US regulator, the Commodity Futures Trading Commission (CFTC), will next week propose its version of the so-called Volcker rule, which aims to ban prop trading by deposit-taking institutions in the US.
In its first open meeting of the year on 11 January, the CFTC will table the proposal it has been working on independently of other US financial regulators.
The proposition comes exactly three months after four other US watchdogs jointly proposed their own version of Volcker. On 11 October, the Federal Deposit Insurance Corporation, Federal Reserve, Office of the Comptroller of the Currency and the Securities and Exchange Commission issued their joint proposal for the rule. Late December, the deadline for public comment on the joint proposition was put back a month to 13 February after lawmakers pleaded for more time.

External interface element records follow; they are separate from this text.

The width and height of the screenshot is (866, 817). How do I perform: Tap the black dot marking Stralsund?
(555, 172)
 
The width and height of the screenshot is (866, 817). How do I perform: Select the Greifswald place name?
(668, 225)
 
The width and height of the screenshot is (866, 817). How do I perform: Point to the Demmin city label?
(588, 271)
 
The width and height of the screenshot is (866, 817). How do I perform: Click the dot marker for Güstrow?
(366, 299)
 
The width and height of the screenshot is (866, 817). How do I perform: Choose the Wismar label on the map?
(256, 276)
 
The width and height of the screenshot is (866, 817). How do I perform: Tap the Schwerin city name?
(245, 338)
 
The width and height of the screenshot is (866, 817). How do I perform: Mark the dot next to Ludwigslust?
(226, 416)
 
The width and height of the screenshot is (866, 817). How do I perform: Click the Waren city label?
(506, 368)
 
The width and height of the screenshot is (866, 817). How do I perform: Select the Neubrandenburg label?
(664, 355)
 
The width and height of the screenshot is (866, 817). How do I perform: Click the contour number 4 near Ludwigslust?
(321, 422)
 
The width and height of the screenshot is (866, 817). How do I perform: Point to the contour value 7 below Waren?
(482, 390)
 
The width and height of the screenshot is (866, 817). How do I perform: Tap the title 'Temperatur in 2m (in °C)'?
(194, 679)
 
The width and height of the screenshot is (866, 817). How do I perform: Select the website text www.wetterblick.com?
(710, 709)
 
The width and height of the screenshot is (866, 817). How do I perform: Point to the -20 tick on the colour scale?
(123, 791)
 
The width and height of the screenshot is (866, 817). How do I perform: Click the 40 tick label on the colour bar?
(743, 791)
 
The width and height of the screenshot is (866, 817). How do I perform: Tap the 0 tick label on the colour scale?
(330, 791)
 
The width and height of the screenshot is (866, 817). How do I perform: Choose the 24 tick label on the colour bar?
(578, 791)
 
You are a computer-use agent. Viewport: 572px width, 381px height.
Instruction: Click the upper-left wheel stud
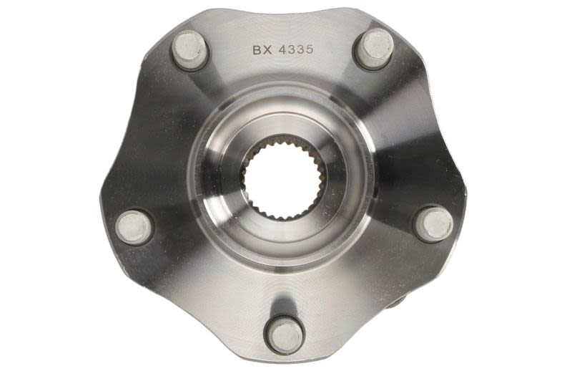coord(189,50)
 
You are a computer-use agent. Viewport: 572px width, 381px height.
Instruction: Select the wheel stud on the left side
coord(134,227)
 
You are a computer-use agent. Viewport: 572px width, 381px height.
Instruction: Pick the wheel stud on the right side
coord(434,223)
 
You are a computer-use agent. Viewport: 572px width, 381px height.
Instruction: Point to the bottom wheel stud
coord(285,335)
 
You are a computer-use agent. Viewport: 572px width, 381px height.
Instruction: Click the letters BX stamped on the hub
coord(262,50)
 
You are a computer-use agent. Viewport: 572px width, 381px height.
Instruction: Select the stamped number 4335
coord(296,49)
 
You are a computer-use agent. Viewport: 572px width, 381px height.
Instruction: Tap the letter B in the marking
coord(257,50)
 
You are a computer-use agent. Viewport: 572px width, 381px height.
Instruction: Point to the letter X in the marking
coord(267,50)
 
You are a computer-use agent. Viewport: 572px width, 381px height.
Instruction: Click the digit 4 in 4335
coord(282,49)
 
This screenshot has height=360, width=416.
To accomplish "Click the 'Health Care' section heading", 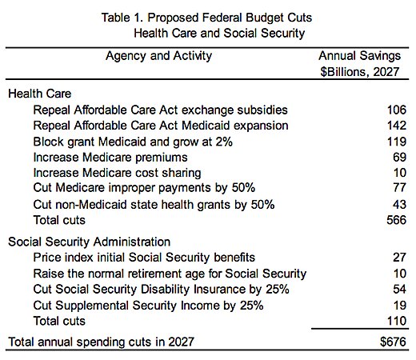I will point(40,94).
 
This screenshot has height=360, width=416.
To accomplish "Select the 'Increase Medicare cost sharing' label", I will point(117,173).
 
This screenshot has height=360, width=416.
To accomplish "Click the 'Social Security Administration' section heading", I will point(89,242).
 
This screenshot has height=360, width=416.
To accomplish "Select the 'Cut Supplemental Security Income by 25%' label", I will point(147,305).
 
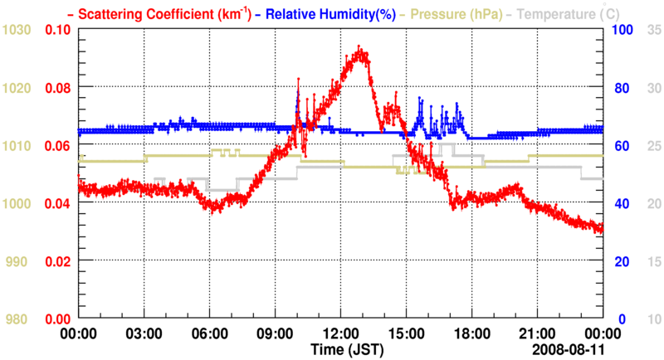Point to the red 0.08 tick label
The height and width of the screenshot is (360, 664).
pyautogui.click(x=57, y=87)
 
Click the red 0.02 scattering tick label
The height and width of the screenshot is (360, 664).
pyautogui.click(x=57, y=261)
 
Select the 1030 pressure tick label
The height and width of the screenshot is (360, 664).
pyautogui.click(x=17, y=30)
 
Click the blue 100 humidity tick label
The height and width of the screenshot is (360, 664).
pyautogui.click(x=622, y=30)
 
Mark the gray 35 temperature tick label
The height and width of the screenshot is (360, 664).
pyautogui.click(x=652, y=30)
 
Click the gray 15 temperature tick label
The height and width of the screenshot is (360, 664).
pyautogui.click(x=652, y=261)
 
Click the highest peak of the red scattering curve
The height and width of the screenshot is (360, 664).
pyautogui.click(x=359, y=48)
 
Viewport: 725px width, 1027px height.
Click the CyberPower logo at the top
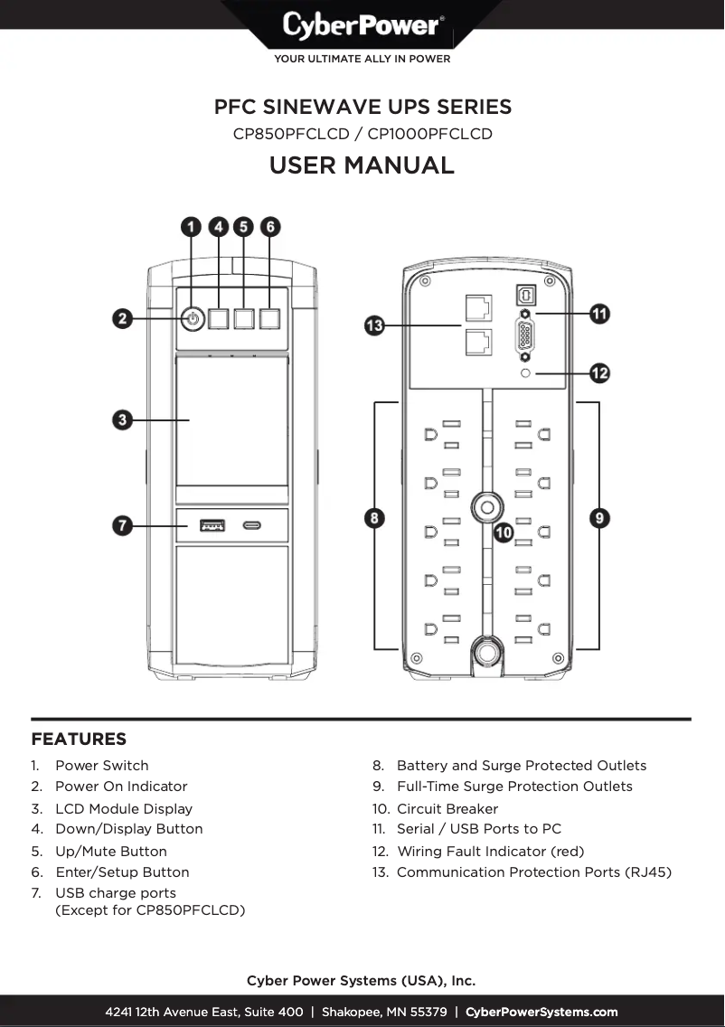362,24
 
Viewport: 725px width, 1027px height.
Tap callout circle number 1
192,227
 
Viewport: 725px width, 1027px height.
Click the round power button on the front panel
192,318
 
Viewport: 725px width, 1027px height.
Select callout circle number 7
124,525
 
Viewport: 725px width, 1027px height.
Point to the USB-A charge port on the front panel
212,524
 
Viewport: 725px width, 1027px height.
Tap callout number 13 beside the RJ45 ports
375,325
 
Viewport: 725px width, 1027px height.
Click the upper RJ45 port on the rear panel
477,307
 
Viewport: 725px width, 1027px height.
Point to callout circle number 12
599,372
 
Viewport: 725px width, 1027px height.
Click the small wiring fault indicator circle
525,372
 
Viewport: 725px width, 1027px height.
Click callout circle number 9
599,518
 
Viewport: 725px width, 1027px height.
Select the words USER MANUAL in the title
362,165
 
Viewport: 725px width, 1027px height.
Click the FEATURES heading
79,740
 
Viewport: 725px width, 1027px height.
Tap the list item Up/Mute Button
110,851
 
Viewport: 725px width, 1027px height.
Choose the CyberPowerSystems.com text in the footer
541,1012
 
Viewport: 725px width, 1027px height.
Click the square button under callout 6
269,318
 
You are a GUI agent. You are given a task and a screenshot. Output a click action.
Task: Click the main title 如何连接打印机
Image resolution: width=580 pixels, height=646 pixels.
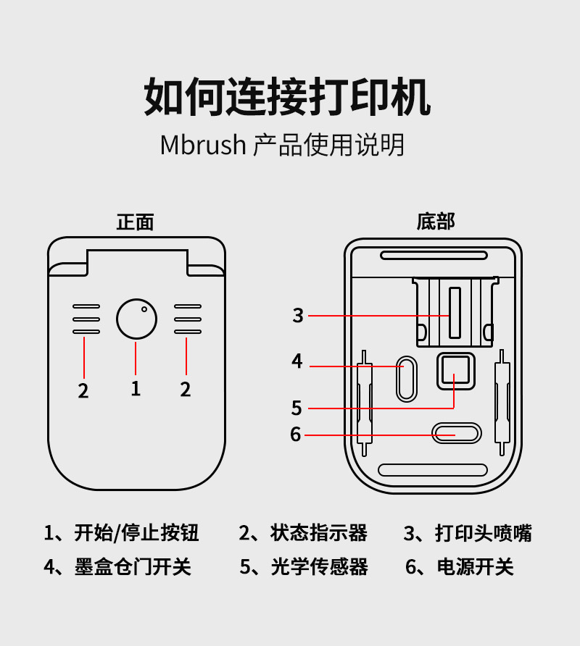pos(288,96)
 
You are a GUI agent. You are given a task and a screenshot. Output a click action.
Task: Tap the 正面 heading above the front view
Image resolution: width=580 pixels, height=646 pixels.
pos(135,222)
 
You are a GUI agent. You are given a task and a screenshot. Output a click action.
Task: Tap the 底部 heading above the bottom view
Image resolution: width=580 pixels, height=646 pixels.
pos(435,221)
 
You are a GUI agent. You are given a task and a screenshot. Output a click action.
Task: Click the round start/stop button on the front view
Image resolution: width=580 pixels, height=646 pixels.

The Volcker rule, named after former Federal Reserve chairman Paul Volcker, is intended to restrict US banks’ proprietary trading activities and investments in private equity and hedge funds in order to reduce risk in the US banking system. The rule was introduced as part of the Dodd-Frank Wall Street Reform and Consumer Protection Act. Other areas of contention among market participants include the rule’s definition of proprietary trading and its application to foreign entities.
At the meeting in Washington DC, the CFTC will also finalise a number of swap regulations under Dodd-Frank.
Three final rules to be considered are those pertaining to the registration of swap dealers and major swap participants, protection of cleared swaps customer contracts and collateral, and a rule concerning business conduct standards for swap dealers and major swap participants with counterparties.